Auch die Ablehnung einer Ausgleichsrente innerhalb der Zehnjahresfrist enthielt keine neue - rechtswidrige - Entscheidung darüber, daß die Witwenrente aus der Rentenversicherung nicht angerechnet werde. Sie entschied über eine Berücksichtigung anderer Einkünfte der Klägerin nach § 41 iVm § 33 BVG, hätte jedoch nach § 14 Abs 3 und 4 der Verordnung zur Durchführung des § 33 BVG vom 1. Juli 1975 (BGBl I 1769) die Witwenrente aus der zweiten Ehe nicht nochmals einbeziehen dürfen. Daß die Verwaltung diese Rechtslage beachtete, ist ebenfalls zu unterstellen.

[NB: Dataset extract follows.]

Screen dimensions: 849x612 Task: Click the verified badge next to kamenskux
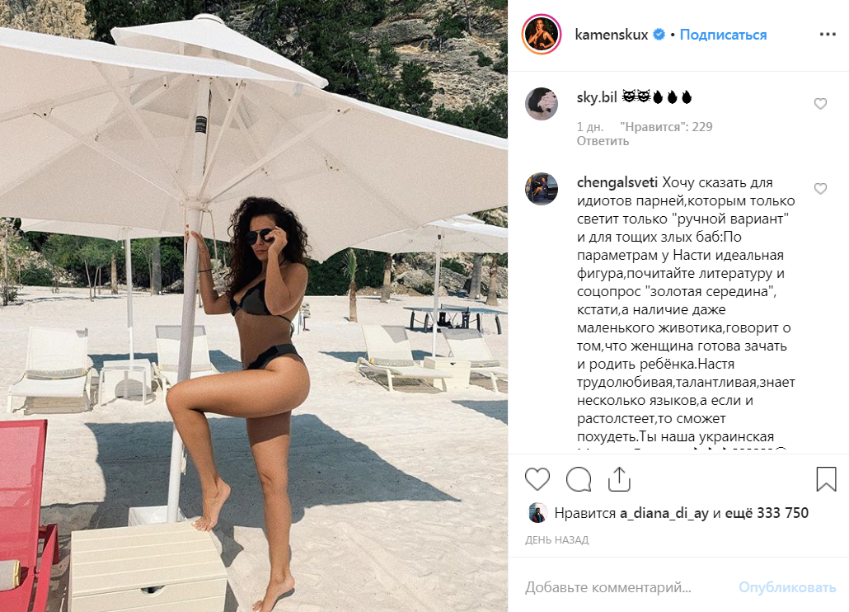659,35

Wenn eine lange Rentengewährung ohne wiederholte Einkommensüberprüfungen und darauf beruhende Entscheidungen dazu führen kann, daß ein unrichtiger Verwaltungsakt nicht mehr zurückgenommen werden kann, so folgt dies aus der Neuregelung in § 45 SGB X, die von § 41 KOVVfG abweicht. Als Ausweg verbleibt der Verwaltung eine "Abschmelzung" oder "Einfrierung" nach § 48 Abs 3 SGB X (vgl dazu Urteil des Senats vom 24. November 1988 - 9/9a RV 36/87 -). Sie wäre auch anläßlich der jährlichen Anpassungen zulässig (st Rspr des Senats, zuletzt im Urteil vom 4. Juli 1989 - 9 RV 27/88 -).

In eine solche Entscheidung, von der die Verwaltung bisher abgesehen hat, kann die vorgenommene Rücknahme der seit 1976 erlassenen Bescheide nicht nach § 43 SGB X umgedeutet werden; denn der Grundlagenbescheid von 1969 ist nicht in die Rücknahmeerklärung einbezogen worden, seine Rechtswidrigkeit müßte aber zuvor festgestellt werden (BSGE 63, 266, 269). Daran fehlt es bisher.

Mit der Rechtswidrigkeit der angefochtenen Rücknahmeentscheidung entfällt auch die Rechtsgrundlage für den auf § 50 SGB X gestützten Rückforderungsbescheid.

Die Kostenentscheidung entspricht § 193 SGG.